InterpolateSample generates a pseudo-sample; that is, a sample of household incomes that yields the same number of respondents in each range as
the actual data. It assumes that incomes in each range are equally spaced
on a log10 scale.

Compute the median, mean, skewness and Pearson’s skewness of the resulting
sample.

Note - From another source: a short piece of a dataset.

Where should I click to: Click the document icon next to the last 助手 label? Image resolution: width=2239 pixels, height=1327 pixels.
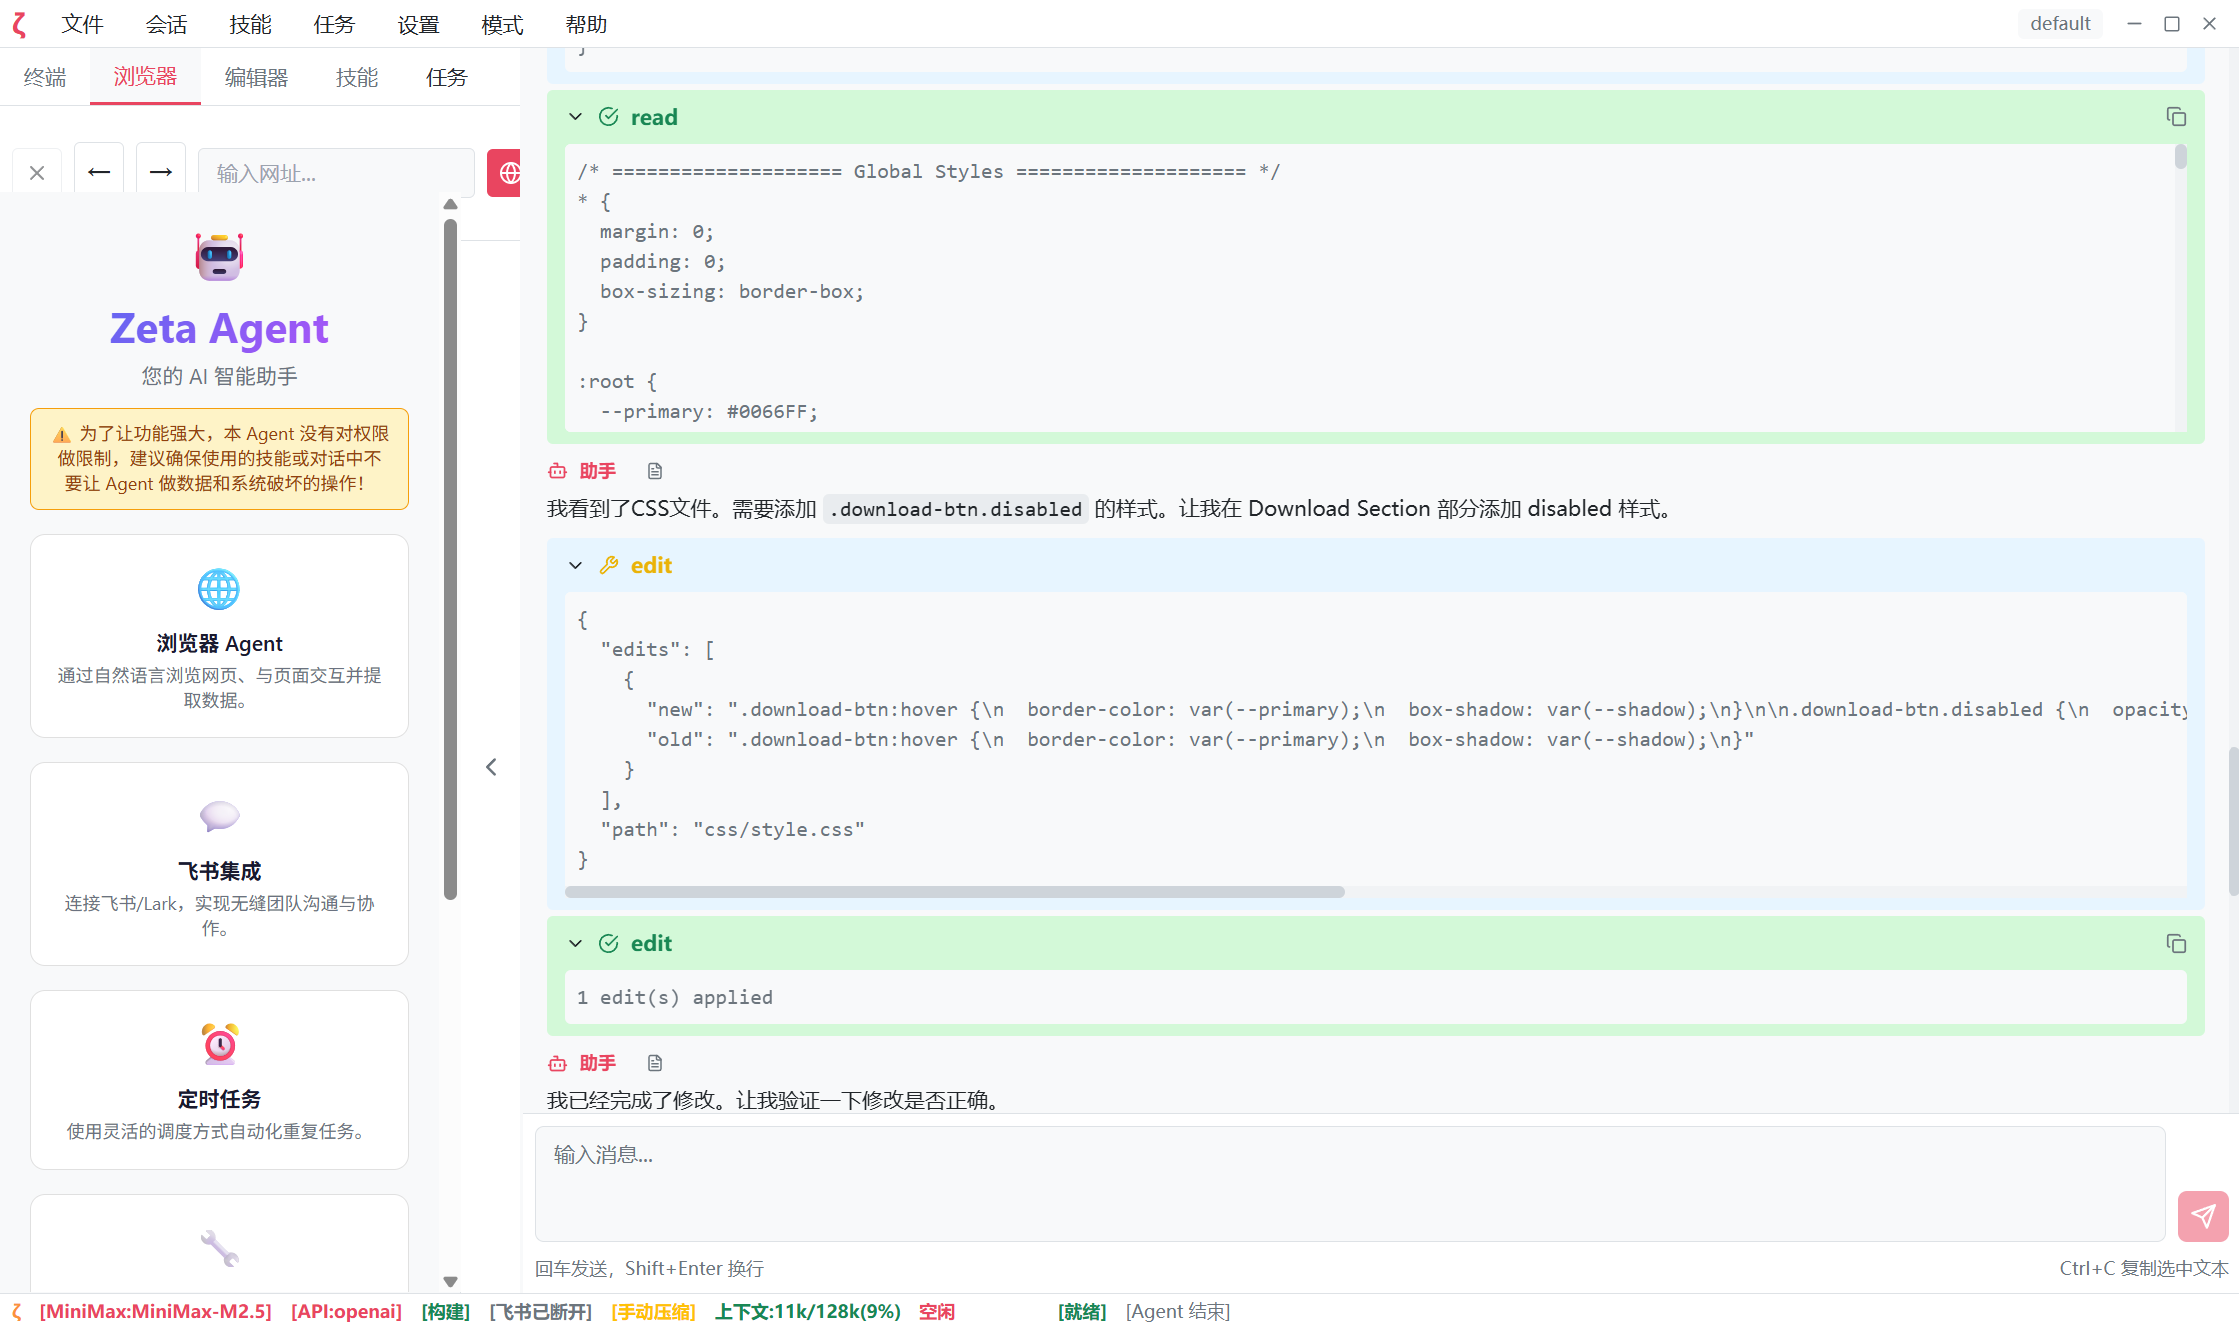(655, 1063)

What fraction of households reports a taxable income below the
mean?

In [2]:
# Download the necessary data.
from os.path import basename, exists

def download(url):
    filename = basename(url)
    if not exists(filename):
        from urllib.request import urlretrieve

        local, _ = urlretrieve(url, filename)
        print("Downloaded " + local)

# Downloads the python files neccasary for use with the course.
download("https://github.com/AllenDowney/ThinkStats2/raw/master/code/thinkstats2.py")
download("https://github.com/AllenDowney/ThinkStats2/raw/master/code/thinkplot.py")
# Downloads the python files neccasary for this exercise.
download("https://github.com/AllenDowney/ThinkStats2/raw/master/code/hinc.py")
download("https://github.com/AllenDowney/ThinkStats2/raw/master/code/hinc2.py")
download("https://github.com/AllenDowney/ThinkStats2/raw/master/code/hinc06.csv")

import hinc
import thinkplot
import thinkstats2
import numpy as np

# From Hinc2.py
def InterpolateSample(df, log_upper=6.0):
    """Makes a sample of log10 household income.

    Assumes that log10 income is uniform in each range.

    df: DataFrame with columns income and freq
    log_upper: log10 of the assumed upper bound for the highest range

    returns: NumPy array of log10 household income
    """
    # compute the log10 of the upper bound for each range
    df['log_upper'] = np.log10(df.income)

    # get the lower bounds by shifting the upper bound and filling in
    # the first element
    df['log_lower'] = df.log_upper.shift(1)
    df.loc[0, 'log_lower'] = 3.0

    # plug in a value for the unknown upper bound of the highest range
    df.loc[41, 'log_upper'] = log_upper
    
    # use the freq column to generate the right number of values in
    # each range
    arrays = []
    for _, row in df.iterrows():
        vals = np.linspace(row.log_lower, row.log_upper, int(row.freq))
        arrays.append(vals)

    # collect the arrays into a single sample
    log_sample = np.concatenate(arrays)
    return log_sample


In [3]:
# Create a DF of incomes
income_df = hinc.ReadData()
# Takes a sample of respondents from the full data set on a log scale.
log_sample = InterpolateSample(income_df, log_upper=6.0)

In [4]:
# Inverts the log_sample data.
sample = np.power(10, log_sample)
# Creates a CDF of the sample data.
cdf = thinkstats2.Cdf(sample)

print("Mean: ", thinkstats2.Mean(sample))
print("Median: ", thinkstats2.Median(sample))
print("Skewness: ", thinkstats2.Skewness(sample))
print("Pearson Median Skewness: ", thinkstats2.PearsonMedianSkewness(sample))
print("Percent Households Below the Mean: ", cdf.Prob(thinkstats2.Mean(sample)))


Mean:  74278.7075311872
Median:  51226.45447894046
Skewness:  4.949920244429583
Pearson Median Skewness:  0.7361258019141782
Percent Households Below the Mean:  0.660005879566872


**How do the results depend on the assumed upper bound?**

An upper income cap of one million dollars isn't realistic and as the the cap increases so will all of the descriptive statistics.